Andrew Simpson, Olive, 2013, oil on wood, 22×27 cms
Showing at the NCAD Gallery, Dublin, the artists in Kipple, Natasha Conway, Daniel Jackman, Eveleen Murphy, Andrew Simpson and George Warren all graduated from the Painting Department at NCAD in 2013. They were part of a truly dynamic group of BA and MFA students. They see themselves as having “more in common with the intimism of early 20th century European painting than with the heroics of the Abstract Expressionist generation”. However their work reflects a deep connection to European and American painting, past and present. Interestingly the catalogue for their show is dedicated to Raoul De Keyser who died during their degree year; someone whose critical reception in America came late in his career.
Sharon Butler, the New York based artist and critic (Two Coats of Paint), writing in the catalogue quotes F. Scott Fitzgerald who wrote that the “test of a first-rate intelligence is the ability to hold two opposing ideas in mind at the same time and still retain the ability to function”. The opposing ideas for these Irish artists include the intimate and the heroic, the figurative and the abstract, and not least, their geographical situation on the edge of Europe but looking towards America in an increasingly internationalized art world.

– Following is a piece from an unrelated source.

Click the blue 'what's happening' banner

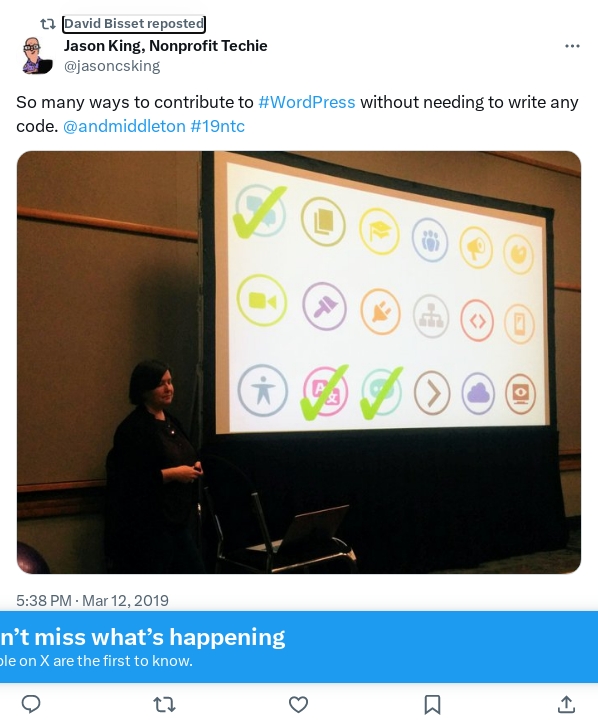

Andrew Simpson, The End (Reconciled), 2014, oil on canvas, 30 x 30 cms
Andrew Simpson, Vietnam. From yet with a peak, 2014, oil on canvas,12×160 cms
Daniel Jackman, What’s in Tom Sawyers pocket, 2014, oil on wood, 30×20 cms
Daniel Jackman, Box, 2014, oil on wood, 25x20x20 cms
Daniel Jackman, Innings, 2014, oil on wood, 23×29 cms
Daniel Jackman, Untitled, 2014, oil on canvas on wood, 50×35 cms
Eveleen Murphy, Penance, 2014, acrylic on wood, 36×41 cms
Eveleen Murphy, Before the Fridge, 2014, acrylic on wood, 34×41 cms
Eveleen Murphy, Stacks, 2014, plaster, acrylic and glitter, 35x20x18 cms
George Warren, Untitled, 2014, oil on canvas, 160×170 cms
Natasha Conway, Dance dance dance, 2014, oil on linen on panel, 30×40 cms
Natasha Conway, Self-Preservation, 2014, oil on linen on panel, 40×45 cms
Natasha Conway,Shelter, 2014, oil on linen on wood, 45×40 cms
‘Kipple’ is a fictional word coined by author Philip K. Dick in his 1968 novel Do Androids Dream of Electric Sheep? to describe a proliferation of material ‘things’ that exist and multiply regardless of a character’s presence, or absence. In this instance, kipple is used as metaphor for the thought processes comparable to the materiality of the studio where material accumulates outside of one’s immediate consciousness.